Claro Música
- Company type: Subsidiary
- Available in: Spanish and Portuguese
- Founded: 2014
- Industry: Music
- Services: Music streaming
- Parent: Claro
- Website: www.claromusica.com
- Users: 5 million (as of 2015)
- Current status: Active

= Claro Música =

Music streaming platform

Claro Música is a music streaming platform available in South America and Central America. This service is offered in countries where the Claro telephone platform exists, for Windows, Android and iOS devices. It has playlists, radios, podcasts, and other divisions in its interface by musical genres.

== History ==
It was launched in 2014, and two years later it already had more than twenty million songs in its catalog and more than 40,000 subscribers. Since its inception, Claro Música has opted to provide its users with hits of international music and local artists from each region where it has services, and has even supported them with the production of some of their video clips.
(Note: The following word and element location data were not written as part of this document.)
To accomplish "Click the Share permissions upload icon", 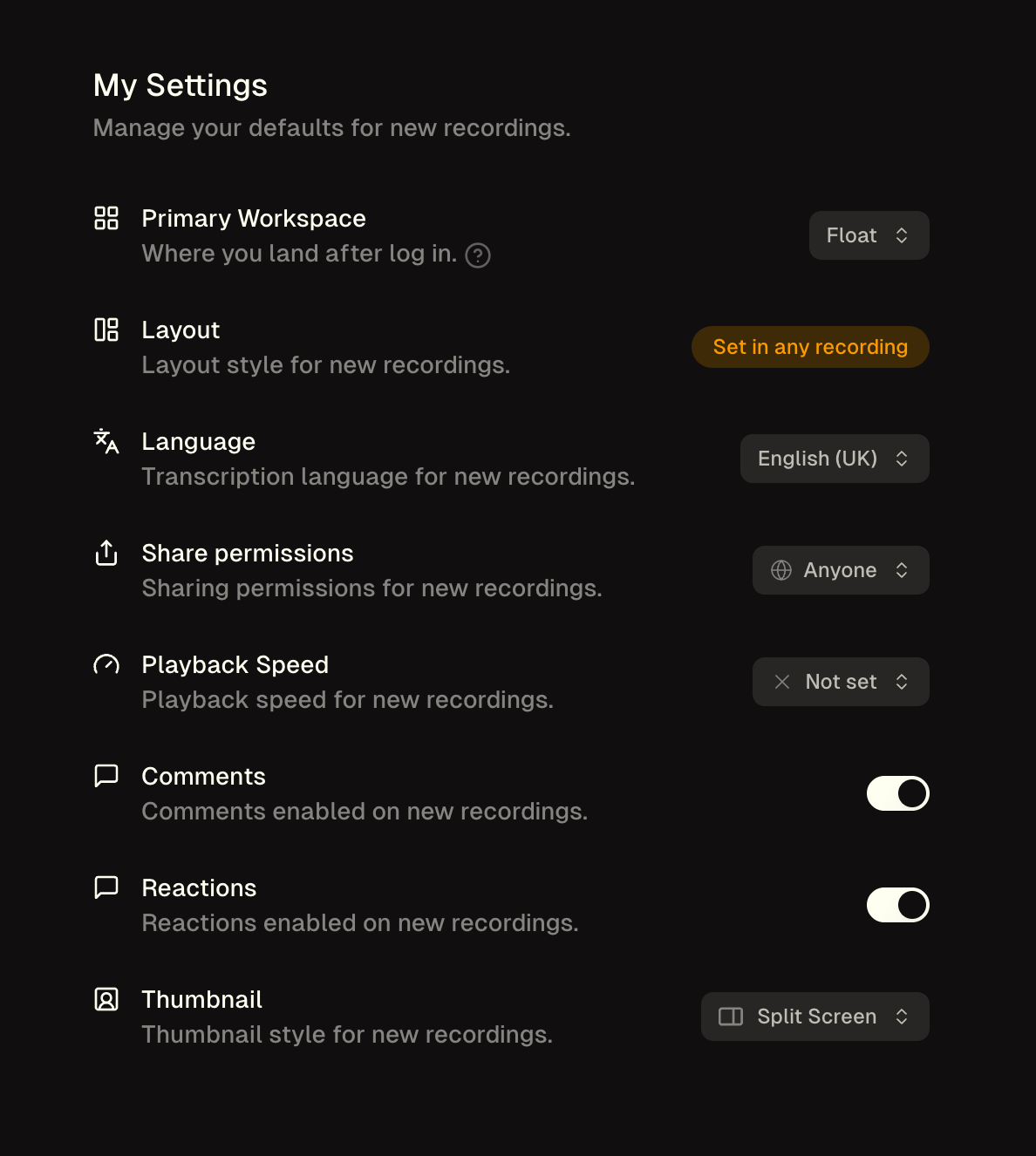I will click(x=106, y=553).
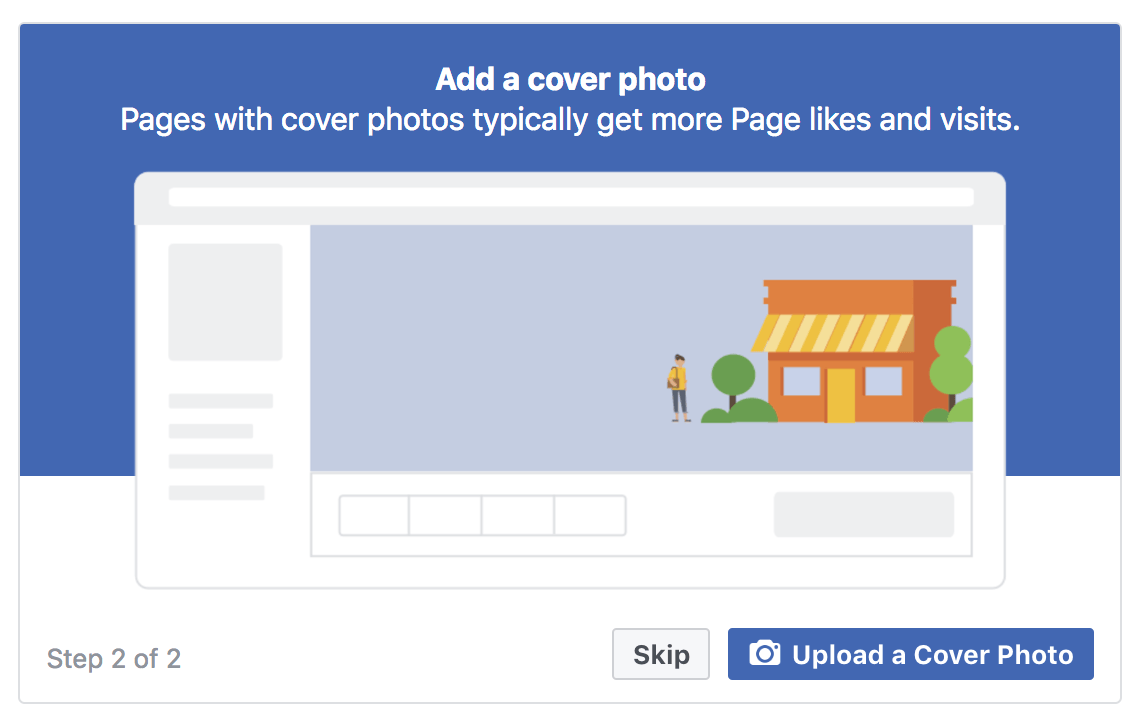This screenshot has height=724, width=1146.
Task: Click the first tab placeholder below the cover
Action: tap(373, 515)
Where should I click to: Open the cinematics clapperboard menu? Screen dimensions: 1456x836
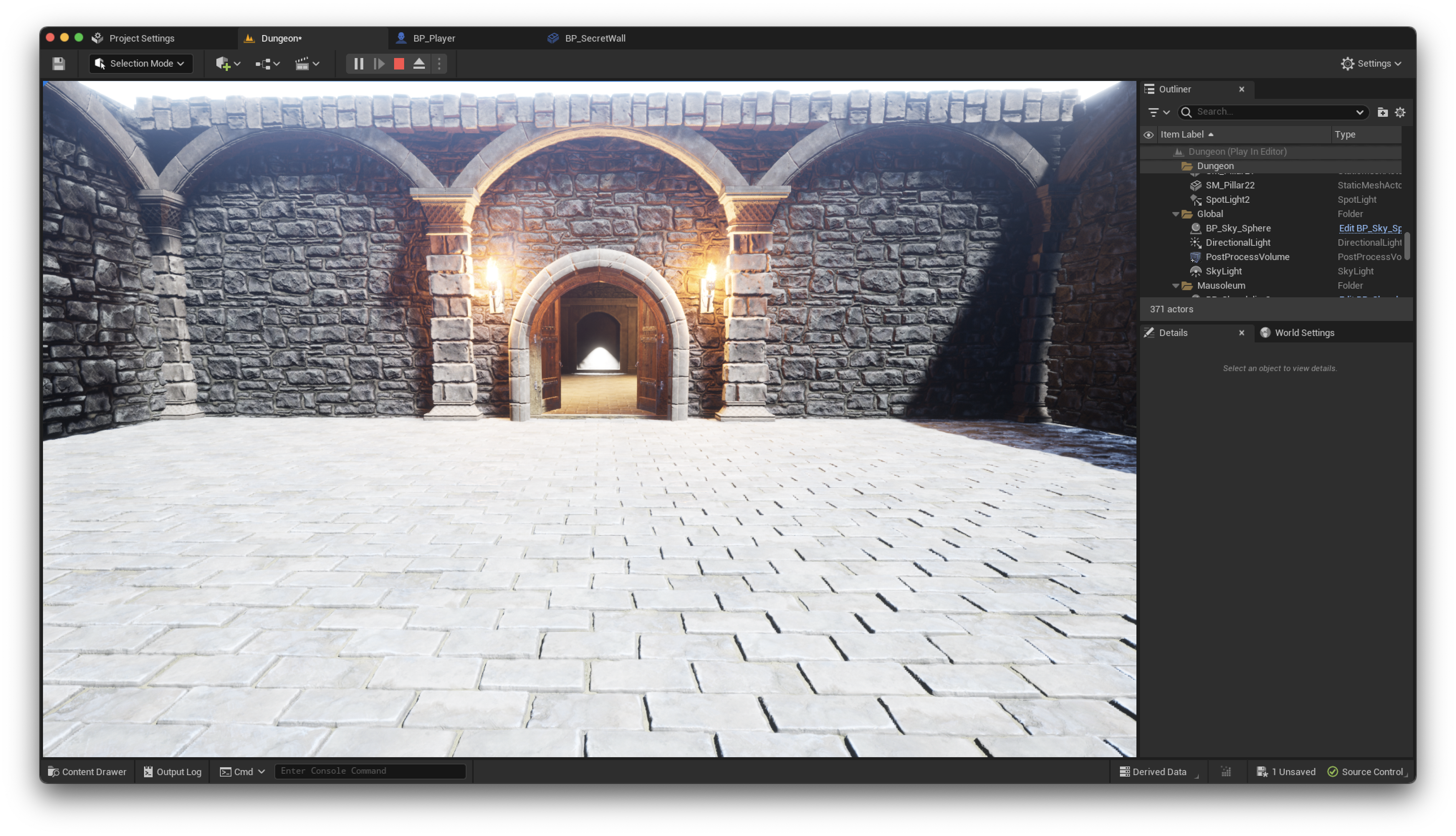[307, 64]
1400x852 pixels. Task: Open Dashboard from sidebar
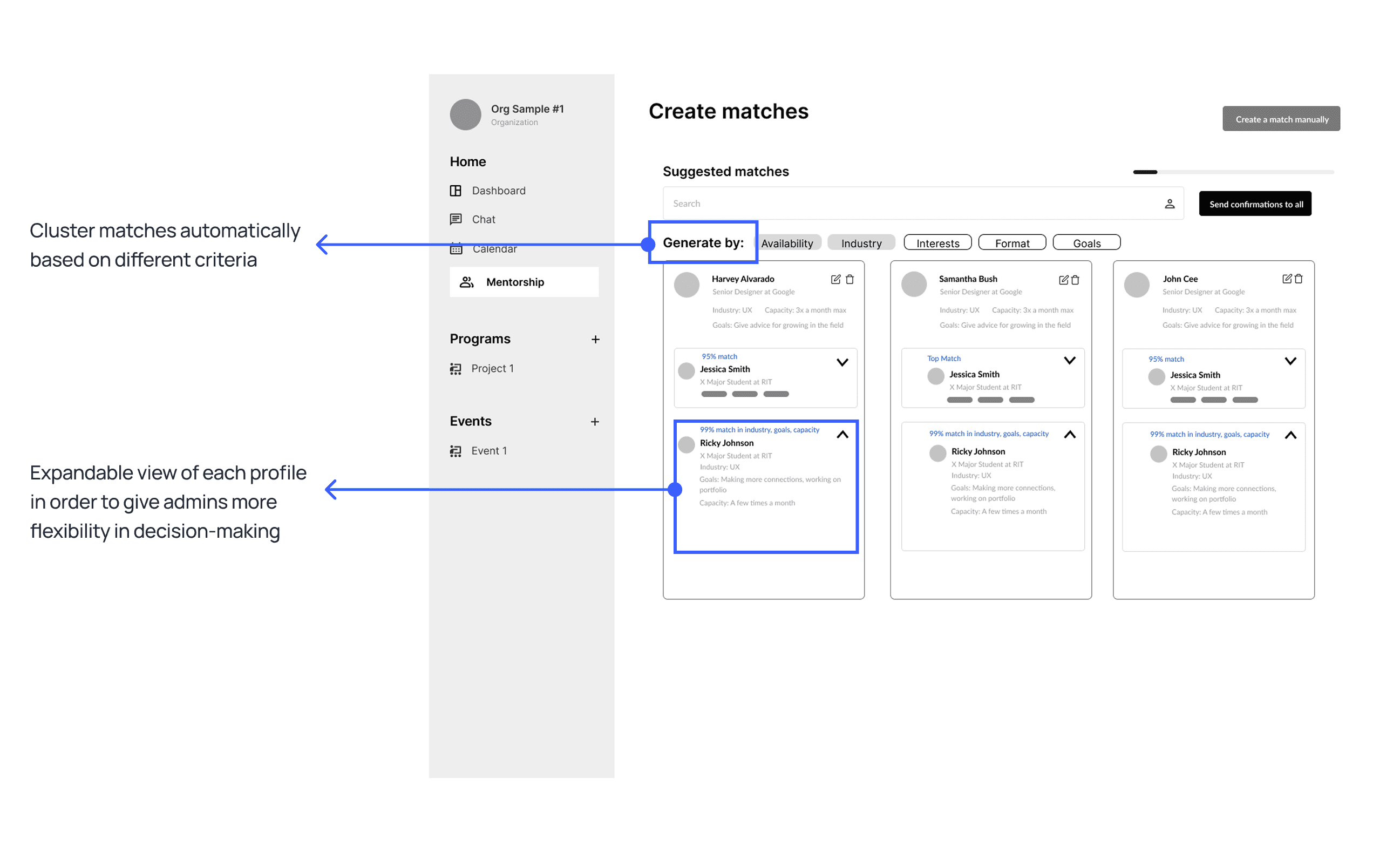coord(498,191)
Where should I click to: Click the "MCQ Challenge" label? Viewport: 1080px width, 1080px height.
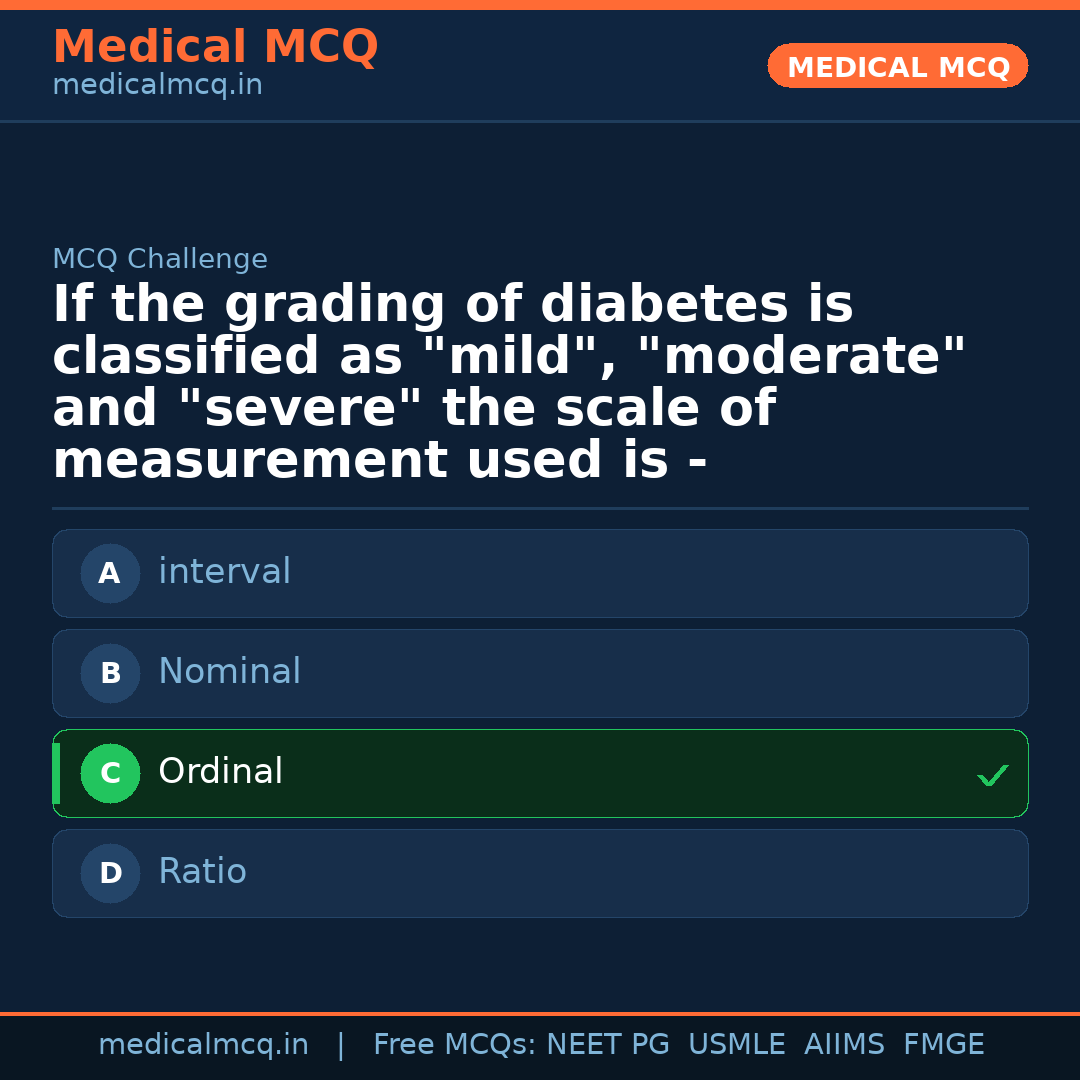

As a promotional strategy, it makes agreements with artists or segments of the musical environment, also organizes events such as Claro Música fest, and exclusive concerts such as the reunion of the RBD group in 2020.

Currently, it is available in Argentina, Brazil, Chile, Colombia, Costa Rica, Ecuador, El Salvador, Guatemala, Honduras, Mexico, Nicaragua, Panama, Paraguay, Peru, Dominican Republic and Uruguay.